02 February 2011


 I was, initially, reluctant about addressing Schizophrenia in a public forum for an extended period and at one point, had considered a more conventional topic which is Depression.  I may still address that later, although  there have been numerous articles, papers and blogs about it.  It could be just the prognosis which is bleak and the few recorded cases of successful treatment outcomes that lends to this reluctance to want to even address the disease. Could it be the affect of these individuals or their behaviors that are bizarre to most of us? I remember during one of the treatment grand rounds, years ago, at a state psychiatric facility; a leading psychiatrist from Germany indicated that although their grimaces, ritualistic body movements and calls for help  make us uncomfortable to watch; they are necessary.  Human beings develop coping mechanisms to survive difficult circumstances.  These behaviors aid in reducing some of the horror and stress associated with whatever delusions or hallucinations they are experiencing.  Make no mistake, these people are suffering.  There is a virtual reality video that can give you some idea of what they are experiencing.  Please note that it varies in presentation, however, I've only encountered 2 or 3 cases of hallucinations that were pleasant.  Many psychotic episodes are frightening with directives that promote paranoia or delusions that one is in danger.  This can lead to nomadic, isolative,suicidal or homicidal behaviors.  It's a life long illness with no cure.  Managing symptoms and enhancing the patient's level of functioning that diminishes the ravages of the disease becomes the goal.  There are different types of Schizophrenia and the presentations are far more complex than I can do justice to in this format.  

During the span of my career (25 yrs.), Schizophrenia has been the most difficult to treat by mental health professionals and the major treatment modality has and continues to be pharmacotherapy.  The insidiousness of the illness and when it strikes most of its victims (early adulthood) lends to how devastating it is to the patient and their family.
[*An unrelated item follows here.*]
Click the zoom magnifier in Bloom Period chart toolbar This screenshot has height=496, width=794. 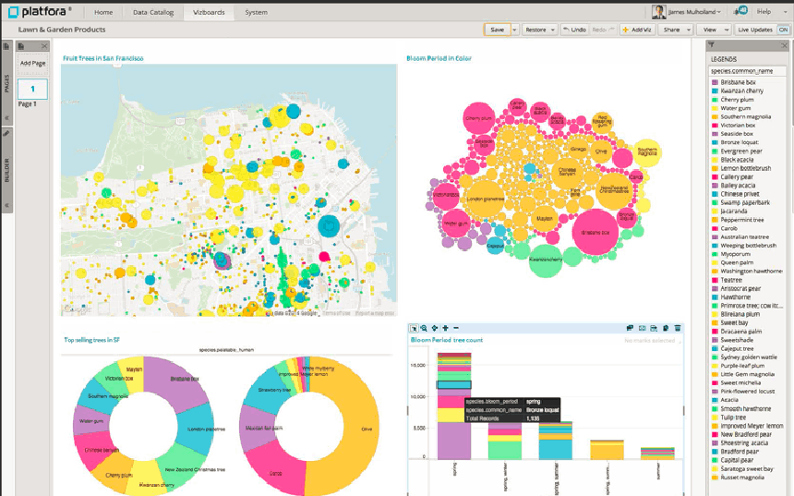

The latter become life long caretakers and require support, counsel and resources as well.  There is also late-onset and much earlier symptoms, classified as Autism; a form of Childhood Schizophrenia,  which was a previous and much used diagnosis.  As a therapist, the approach has been to find more creative ways of "support therapy", e.g., cognitive-behavioral to aid the client when they've stabilized on medication to challenge those delusions or "voices". To challenge them in a gentle and demonstrative way is one approach I used, yet, for some time I wasn't convinced as to how effective it was until a former patient returned for day treatment.  He advised that he appreciated when I would gently challenge him when he thought he heard snakes in my desk drawer rather than silently listen to him go on about it. He wanted to be disabused of his concerns.  Of course there are exceptions given the complexity of this illness.  Some therapists believe that challenging is usually of no consequence.  I beg to disagree and the talk I had with this young man confirmed it for me.

The above, is a memoir of Lori Schiller who overcame in an exceptional way, the severe and long battle with the disease. It is an example of the relatively few successes of becoming a highly functional and a relatively contented person with this illness.  She had a good support system, intellectual gifts,a drug that worked and an inner strength to continue on when she had reached the lowest point during its course.  It is recommended reading for anyone, interested in understanding Schizophrenia or for those whose love one has been recently diagnosed. In the epilogue; there are still some residual symptoms of her illness, however, she can manage them and her new set of coping skills are more effective in maintaining a level of functioning that is comfortable and allows her to continue teaching and developing new interests and hobbies.

My wish is that those reading this blog will become more sensitive and less judgmental to those we see talking to themselves or making gestures that are strange in public places.  They really need our compassion and support--not pity!


Nel said...

The blog is very good!

Shane said...

I couldn't agree more on the point that what mental illness victims need are our strong support and understanding about their situation. Many sufferers have been judged unfairly by many people who are not fully aware about this matter.